Тогда тощий мальчишка с торчащими ушами, в дурацкой шапке с оторванным помпоном, – ну все, все же очень обыкновенное, разве не бывает таких мальчишек? – делает очень простую вещь. Он берется за передний край шапки и натягивает его на лицо. Хлипкая вязка закрывает лоб, глаза и острый птичий нос, как забрало рыцаря. Правда, теперь беззащитным становится стриженный затылок с двумя смешными макушками. Две макушки – это к счастью, так говорят знающие люди. Все могут видеть его макушки. Смотрите сколько влезет – они самые обыкновенные. Осторожно, двери открываются. Разве нужно быть теперь осторожным – ведь они открываются и мы выходим.

Через неделю группа снова собирается на занятия плаваньем. Одеваемся медленно и тщательно. Застегиваем скользкие пуговицы, черт, какой идиот придумал такие тугие петли, тесемки крест накрест, вот так, молодец, попробуй еще раз. Чувствуешь, где мои пальцы? Теперь сама. Подожди, я еще не проверила.

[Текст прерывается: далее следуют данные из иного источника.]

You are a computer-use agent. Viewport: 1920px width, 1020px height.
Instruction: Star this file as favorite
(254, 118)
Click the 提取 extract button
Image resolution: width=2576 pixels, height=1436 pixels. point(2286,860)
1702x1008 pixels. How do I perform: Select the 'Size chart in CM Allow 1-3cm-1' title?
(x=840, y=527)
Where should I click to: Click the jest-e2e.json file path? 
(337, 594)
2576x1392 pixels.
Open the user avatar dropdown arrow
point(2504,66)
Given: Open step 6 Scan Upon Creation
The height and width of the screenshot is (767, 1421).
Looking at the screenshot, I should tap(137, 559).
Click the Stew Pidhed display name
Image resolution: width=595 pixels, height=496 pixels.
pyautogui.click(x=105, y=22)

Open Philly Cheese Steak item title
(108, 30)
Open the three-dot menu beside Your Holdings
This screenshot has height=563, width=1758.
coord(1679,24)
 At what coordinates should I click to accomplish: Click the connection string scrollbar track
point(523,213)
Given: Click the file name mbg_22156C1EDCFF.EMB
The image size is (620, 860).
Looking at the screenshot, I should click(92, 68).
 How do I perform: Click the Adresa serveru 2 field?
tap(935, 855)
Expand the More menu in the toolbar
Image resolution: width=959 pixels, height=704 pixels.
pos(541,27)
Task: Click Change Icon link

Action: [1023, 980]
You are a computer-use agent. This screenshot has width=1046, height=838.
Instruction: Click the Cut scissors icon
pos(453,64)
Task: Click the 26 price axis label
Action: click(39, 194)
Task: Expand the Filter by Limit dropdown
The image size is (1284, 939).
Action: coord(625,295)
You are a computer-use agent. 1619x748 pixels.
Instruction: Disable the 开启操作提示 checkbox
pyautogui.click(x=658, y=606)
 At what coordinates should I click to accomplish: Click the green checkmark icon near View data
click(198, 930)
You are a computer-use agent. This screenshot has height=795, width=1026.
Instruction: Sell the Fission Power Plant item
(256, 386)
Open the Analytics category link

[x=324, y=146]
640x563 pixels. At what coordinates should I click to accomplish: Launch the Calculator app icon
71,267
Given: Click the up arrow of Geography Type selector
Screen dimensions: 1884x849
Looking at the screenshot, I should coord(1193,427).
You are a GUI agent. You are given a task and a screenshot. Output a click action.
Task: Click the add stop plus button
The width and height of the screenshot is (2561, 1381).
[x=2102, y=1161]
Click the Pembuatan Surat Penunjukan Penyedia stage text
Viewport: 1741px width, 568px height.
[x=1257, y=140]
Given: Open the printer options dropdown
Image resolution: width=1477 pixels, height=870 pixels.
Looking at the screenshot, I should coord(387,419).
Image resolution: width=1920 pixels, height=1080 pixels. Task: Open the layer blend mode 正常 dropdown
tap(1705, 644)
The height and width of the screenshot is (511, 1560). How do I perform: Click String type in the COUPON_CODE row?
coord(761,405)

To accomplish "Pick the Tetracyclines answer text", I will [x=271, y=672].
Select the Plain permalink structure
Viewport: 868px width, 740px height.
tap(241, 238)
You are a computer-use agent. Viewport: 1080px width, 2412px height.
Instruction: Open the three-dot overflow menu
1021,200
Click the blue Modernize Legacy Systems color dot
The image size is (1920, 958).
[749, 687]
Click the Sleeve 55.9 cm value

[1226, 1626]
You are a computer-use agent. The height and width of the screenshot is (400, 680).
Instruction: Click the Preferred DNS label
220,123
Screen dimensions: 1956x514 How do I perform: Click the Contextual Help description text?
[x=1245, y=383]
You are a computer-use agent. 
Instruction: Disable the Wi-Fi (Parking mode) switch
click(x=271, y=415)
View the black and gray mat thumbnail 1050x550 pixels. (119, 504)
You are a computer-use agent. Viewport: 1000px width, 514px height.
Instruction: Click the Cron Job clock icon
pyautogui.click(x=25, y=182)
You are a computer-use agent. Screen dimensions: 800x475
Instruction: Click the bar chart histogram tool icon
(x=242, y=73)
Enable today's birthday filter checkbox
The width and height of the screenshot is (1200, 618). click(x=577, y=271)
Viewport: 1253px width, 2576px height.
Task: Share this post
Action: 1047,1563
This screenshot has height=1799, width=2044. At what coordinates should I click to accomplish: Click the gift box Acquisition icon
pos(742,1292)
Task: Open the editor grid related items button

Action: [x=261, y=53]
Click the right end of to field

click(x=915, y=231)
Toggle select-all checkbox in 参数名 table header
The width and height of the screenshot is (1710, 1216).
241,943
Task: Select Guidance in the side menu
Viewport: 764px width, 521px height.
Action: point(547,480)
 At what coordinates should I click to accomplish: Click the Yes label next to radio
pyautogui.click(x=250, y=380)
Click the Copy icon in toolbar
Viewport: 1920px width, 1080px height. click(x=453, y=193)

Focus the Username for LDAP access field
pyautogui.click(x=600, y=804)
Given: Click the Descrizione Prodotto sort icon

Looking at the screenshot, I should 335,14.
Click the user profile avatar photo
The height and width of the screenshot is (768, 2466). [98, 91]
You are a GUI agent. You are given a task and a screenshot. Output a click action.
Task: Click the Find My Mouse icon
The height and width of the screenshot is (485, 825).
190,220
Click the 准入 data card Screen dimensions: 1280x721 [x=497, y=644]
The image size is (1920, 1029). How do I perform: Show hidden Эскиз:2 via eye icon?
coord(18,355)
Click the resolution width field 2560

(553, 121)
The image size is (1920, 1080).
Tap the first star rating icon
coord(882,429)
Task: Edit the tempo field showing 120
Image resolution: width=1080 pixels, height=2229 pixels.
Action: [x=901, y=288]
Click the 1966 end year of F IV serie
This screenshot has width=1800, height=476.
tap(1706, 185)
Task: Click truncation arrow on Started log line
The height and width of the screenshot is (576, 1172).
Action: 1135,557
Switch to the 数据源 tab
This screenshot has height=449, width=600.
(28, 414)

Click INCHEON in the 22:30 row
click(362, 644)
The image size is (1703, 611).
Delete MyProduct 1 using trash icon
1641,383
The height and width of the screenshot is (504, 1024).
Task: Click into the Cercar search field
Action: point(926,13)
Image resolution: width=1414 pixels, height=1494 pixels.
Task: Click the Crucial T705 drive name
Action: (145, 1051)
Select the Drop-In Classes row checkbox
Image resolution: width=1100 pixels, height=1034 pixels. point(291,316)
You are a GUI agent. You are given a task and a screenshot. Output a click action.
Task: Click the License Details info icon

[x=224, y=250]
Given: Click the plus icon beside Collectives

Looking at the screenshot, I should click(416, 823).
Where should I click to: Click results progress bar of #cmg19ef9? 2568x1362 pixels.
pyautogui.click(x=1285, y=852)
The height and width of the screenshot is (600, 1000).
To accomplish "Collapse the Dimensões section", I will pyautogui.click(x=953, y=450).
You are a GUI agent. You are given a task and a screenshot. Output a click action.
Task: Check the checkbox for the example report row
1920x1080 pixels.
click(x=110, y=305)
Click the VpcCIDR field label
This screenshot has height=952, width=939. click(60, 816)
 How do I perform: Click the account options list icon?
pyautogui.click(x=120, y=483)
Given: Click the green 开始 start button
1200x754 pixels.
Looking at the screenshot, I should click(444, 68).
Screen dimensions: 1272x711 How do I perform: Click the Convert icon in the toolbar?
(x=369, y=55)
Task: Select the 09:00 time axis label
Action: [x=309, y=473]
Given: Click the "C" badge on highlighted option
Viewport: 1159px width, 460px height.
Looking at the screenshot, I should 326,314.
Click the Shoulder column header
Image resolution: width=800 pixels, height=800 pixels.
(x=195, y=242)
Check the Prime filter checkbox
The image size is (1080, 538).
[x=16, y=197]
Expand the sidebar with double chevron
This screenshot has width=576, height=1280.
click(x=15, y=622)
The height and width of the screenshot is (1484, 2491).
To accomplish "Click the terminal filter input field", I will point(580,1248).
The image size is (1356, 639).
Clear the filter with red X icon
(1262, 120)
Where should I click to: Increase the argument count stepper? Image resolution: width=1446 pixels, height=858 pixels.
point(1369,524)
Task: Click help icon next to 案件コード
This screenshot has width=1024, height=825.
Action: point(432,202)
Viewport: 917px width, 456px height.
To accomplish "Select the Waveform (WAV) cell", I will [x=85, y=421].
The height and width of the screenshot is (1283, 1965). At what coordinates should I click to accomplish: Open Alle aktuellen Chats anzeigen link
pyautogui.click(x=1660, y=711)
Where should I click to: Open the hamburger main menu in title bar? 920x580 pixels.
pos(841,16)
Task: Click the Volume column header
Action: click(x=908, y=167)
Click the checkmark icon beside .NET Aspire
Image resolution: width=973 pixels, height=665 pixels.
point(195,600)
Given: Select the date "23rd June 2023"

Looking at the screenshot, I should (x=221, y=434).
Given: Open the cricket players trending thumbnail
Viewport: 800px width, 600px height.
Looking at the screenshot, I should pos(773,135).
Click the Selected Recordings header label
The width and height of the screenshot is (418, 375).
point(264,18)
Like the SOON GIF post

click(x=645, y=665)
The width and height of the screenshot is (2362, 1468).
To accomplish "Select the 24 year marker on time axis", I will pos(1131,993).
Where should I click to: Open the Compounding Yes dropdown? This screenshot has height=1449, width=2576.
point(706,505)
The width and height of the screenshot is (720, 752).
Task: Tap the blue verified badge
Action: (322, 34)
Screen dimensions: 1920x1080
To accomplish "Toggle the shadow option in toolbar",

Ну что, готовы? Севка еще ковыряется у своего шкафчика, что-то перекладывает по десятому разу на нижней полке. Сажусь перед ним на корточки – ну что, едем, Сев, а? Кивает. «Вот приедет мама… – обещает мне сипловатым тонким голосом. – Приедет в воскресенье, привезет подарки, разные, много». Пытливо заглядывает мне в глаза, приближает лицо, так, что становятся видны крошечные коричневые пятнышки на переносице, всматривается. «Мы обязательно поедем в бассейн, я ей покажу, как научился плавать». Низко натягивает на лоб вязаное страшилище. И мы едем учиться плавать.